Fue así que en el año 397, en el Concilio de Cartago, Jerónimo
realizó una traducción de la Septuaginta griega al latín,
incorporando en su Vulgata, los libros apócrifos de la Septuaginta, completando
así un número de 73 libros, de los cuales 7 de ellos nunca formaron parte del
texto masorético hebreo, y fueron rechazados por Martín Lutero en 1521
como deuterocanónicos, es decir, buenos para leer, pero no inspirados por Dios.
En el 405, Jerónimo terminó su obra y ésta fue aceptada por la Iglesia como “canon”,
esto es, norma o medida de los libros que deben ser considerados como
expirados, soplados desde adentro hacia afuera por Dios. Los diversos grupos de
cristianos protestantes rechazamos los libros apócrifos de la Septuaginta, del
mismo modo que los judíos, y aceptamos sólo 36 libros del A.T., en vez de 46.
El canon completo está constituido por 66 libros.
Entre los libros apócrifos de tendencia gnóstica, no los llamados
deuterocanónicos que los católicos tiene insertos en su A.T., se encuentran los
evangelios de la natividad o infancia y los evangelios de pasión y resurrección. La
particularidad de los primeros radica en que, de alguna manera, vienen a cubrir
la distancia temporal que separa al Jesús de 12 años, que desea estar en los
negocios de su padre, del Jesús de los 30, que principia su ministerio público.
En los segundos, el énfasis está puesto en una resurrección de tipo pneumática,
es decir, de tipo espiritual solamente. En algunos casos, las expresiones
narrativas son similares a las encontradas en los evangelios canónicos; en
otros, son historias fantasiosas, aunque divertidas. Entre los evangelios
de la infancia, podemos mencionar el “evangelio armenio de la infancia”. Para
concluir, les dejo un relato de este evangelio. Es la historia de dos soldados
que disputaban entre sí, haciendo que el niño Jesús intervenga y converse con
uno de ellos. Cito parte del fragmento, a modo de ejemplo:
“Y,
como después el soldado mirase a su alrededor, vio a Jesús sentado
tranquilamente, y le preguntó: ¿De dónde vienes, niño? ¿Adónde vas? ¿Cuál es tu
nombre?

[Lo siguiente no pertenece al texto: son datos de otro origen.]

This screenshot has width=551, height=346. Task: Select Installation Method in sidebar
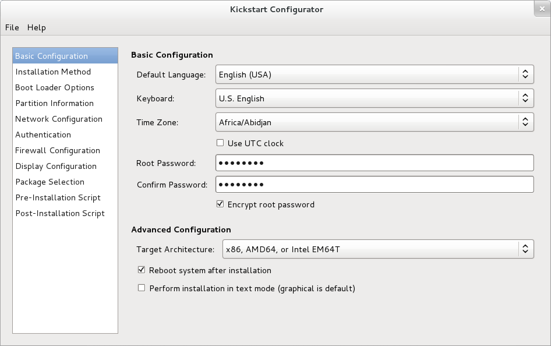point(53,72)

Y Jesús respondió: Si te lo digo, no me comprenderías. El soldado interrogó:
¿Viven tu padre y tu madre? Y Jesús respondió: Mi Padre vive, y es inmortal. El
soldado replicó: ¿Cómo inmortal? Jesús repuso: Es inmortal desde el principio.
Vive, y la muerte no tiene imperio sobre él. El soldado insistió: ¿Quién es el
que vive siempre, y sobre quien la muerte no tiene imperio, puesto que afirmas
que a tu padre le está asegurada la inmortalidad? Dijo Jesús: No podrías
conocerlo, ni aun alcanzar de él la menor idea. Entonces el soldado le
preguntó, diciendo: ¿Quién puede verlo? Y, respondiendo él, dijo: Nadie. E
interrogó el soldado: ¿Dónde está tu padre? Y él contestó: En el cielo, por
encima de tierra. El soldado inquirió: Y tú ¿cómo puedes ir a su lado? Jesús
repuso: Yo he estado siempre con él, y hoy todavía con él estoy. El soldado
indicó, confuso: No comprendo lo que dices. Y Jesús aprobó: Ello es, en efecto,
incomprensible e inexpresable. El soldado añadió: ¿Quién, pues, puede
comprenderlo? Jesús dijo: Si me lo pides, te lo explicaré. Y el soldado
encareció: Te ruego que así lo hagas”.